How OSAC treats determinations.

     OSAC contains nearly 3 million insect specimens.  The majority of these specimens are identified at some taxonomic level (i.e., Family, Genus, Species or Subspecies).  However, as is the case in most entomological collections, many of these specimens lack formal determination labels. 

     Our history extends back nearly 150 years, and for most of that time, curators and expert taxonomists often placed specimens into 'groups' - either in small cork/foam bottomed boxes called unit trays or merely by pinning them in close proximity in a larger drawer - and provided a single determination label for the group, or series.  In some cases, no determination label at all was provided, and a taxonomic name was simply written or typed on a header label positioned on the unit tray or pinned in the drawer above/below the series.  As a result of this practice, there is a large disparity in the level of confidence in our determinations, ranging from specimens that possess actual determination labels written by experts in these groups to specimens that sit in a unit tray which bears a formal biological name; but which lack any information about who/how/when they became associated with this biological name.

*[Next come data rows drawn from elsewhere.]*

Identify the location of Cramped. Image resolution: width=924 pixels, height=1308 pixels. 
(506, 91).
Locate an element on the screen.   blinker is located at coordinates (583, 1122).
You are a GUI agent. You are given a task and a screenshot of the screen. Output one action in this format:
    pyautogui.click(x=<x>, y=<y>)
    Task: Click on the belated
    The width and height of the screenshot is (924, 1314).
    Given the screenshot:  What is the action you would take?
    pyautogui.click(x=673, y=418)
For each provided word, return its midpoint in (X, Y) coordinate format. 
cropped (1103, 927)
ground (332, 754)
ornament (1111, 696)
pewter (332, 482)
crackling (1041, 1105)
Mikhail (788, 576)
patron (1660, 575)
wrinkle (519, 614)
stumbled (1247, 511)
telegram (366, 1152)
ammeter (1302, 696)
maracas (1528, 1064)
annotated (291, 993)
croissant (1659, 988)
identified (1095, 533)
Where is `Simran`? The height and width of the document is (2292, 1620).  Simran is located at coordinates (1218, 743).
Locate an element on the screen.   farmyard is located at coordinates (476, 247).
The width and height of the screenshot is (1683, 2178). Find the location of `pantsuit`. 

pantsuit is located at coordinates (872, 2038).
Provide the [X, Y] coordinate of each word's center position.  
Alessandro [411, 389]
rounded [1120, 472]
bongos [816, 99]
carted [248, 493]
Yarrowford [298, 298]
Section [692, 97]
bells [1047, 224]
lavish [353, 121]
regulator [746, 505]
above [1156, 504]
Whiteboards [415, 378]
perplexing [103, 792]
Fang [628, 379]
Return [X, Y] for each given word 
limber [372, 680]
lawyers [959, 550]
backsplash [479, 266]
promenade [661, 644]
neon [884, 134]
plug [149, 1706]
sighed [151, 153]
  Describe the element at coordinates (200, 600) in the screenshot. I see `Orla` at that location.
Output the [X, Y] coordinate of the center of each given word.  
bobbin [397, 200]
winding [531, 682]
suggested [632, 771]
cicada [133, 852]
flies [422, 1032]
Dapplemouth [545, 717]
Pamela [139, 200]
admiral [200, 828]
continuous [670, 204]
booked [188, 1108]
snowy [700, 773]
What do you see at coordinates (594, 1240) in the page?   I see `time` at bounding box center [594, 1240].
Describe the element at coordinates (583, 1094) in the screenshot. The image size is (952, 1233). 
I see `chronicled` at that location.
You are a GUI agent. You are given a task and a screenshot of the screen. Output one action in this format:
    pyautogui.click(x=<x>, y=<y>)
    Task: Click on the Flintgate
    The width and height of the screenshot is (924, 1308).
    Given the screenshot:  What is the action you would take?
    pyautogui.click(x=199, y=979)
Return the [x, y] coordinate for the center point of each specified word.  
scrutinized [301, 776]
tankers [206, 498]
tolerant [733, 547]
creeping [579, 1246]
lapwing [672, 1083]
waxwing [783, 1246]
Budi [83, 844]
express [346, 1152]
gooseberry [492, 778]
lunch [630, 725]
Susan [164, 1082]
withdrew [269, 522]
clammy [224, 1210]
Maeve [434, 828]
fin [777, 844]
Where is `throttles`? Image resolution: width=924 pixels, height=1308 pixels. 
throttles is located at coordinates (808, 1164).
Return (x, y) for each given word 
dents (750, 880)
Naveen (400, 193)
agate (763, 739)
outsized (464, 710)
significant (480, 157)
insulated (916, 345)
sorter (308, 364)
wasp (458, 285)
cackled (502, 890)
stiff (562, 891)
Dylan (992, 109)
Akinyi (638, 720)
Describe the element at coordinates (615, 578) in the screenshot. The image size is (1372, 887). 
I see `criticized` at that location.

     In our digitization effort, OSAC keeps track of this information, so that users searching our holdings online can evaluate the determinations of our specimens for themselves.  We try to categorized all of our determinations into the following types - ranging from high confidence to low confidence:

(A) Type specimen (holotype, paratype, etc) see below,
(B) Specimen bears determination label by named determinor 
(C) Specimen bears determination label by anonymous determinor
(D) Specimen part of clear series (similar labels), first specimen as in (A)
(E) Specimens part of clear series (mixed labels), first specimen as in (A)
(F) Specimen in unit tray or mixed group of specimens determined (A-D)
(G) Specimen in labeled unit tray - determinor assumed (e.g., personal collection)
(H) Specimen in labeled unit tray - determinor unknown

     Multiple determinations for a single specimen are recorded in our database.  In these cases, one of the determinations (generally the most recent) is considered the accepted determination, which is the determination that we've chosen to adopt and therefore reflects where in OSAC's collection the specimen resides.  It's also possible (and common) for two determination labels to bear different 'BIOLOGICAL NAMES', yet still (given changes in nomenclature, i.e., synonymy) refer to the very same species.  

     Type specimens are the closest thing zoologists have to 'objectively identified' sspecimens.  Type specimens are the specimens that were used by a zoologist(s) who described and named the species to which they now belong.  One type specimen is generally singled out and called the holotype.  The holotype is the definitional standard for the name -- and as such it is (by definition) correctly identified.  Other type specimens (e.g., paratypes, allotypes, etc.) do not hold the same 'definitional' stature, but because they were identified by the original author of the species at the very same time as the holotype - their identity is generally treated with extremely high confidence. In some cases, a 'holotype' does not exist, in which case often a lectotype or neotype has been designated as a replacement.

*Botanists don't commonly use the term determination, but rather annotation for the names placed on specimens in a Herbarium.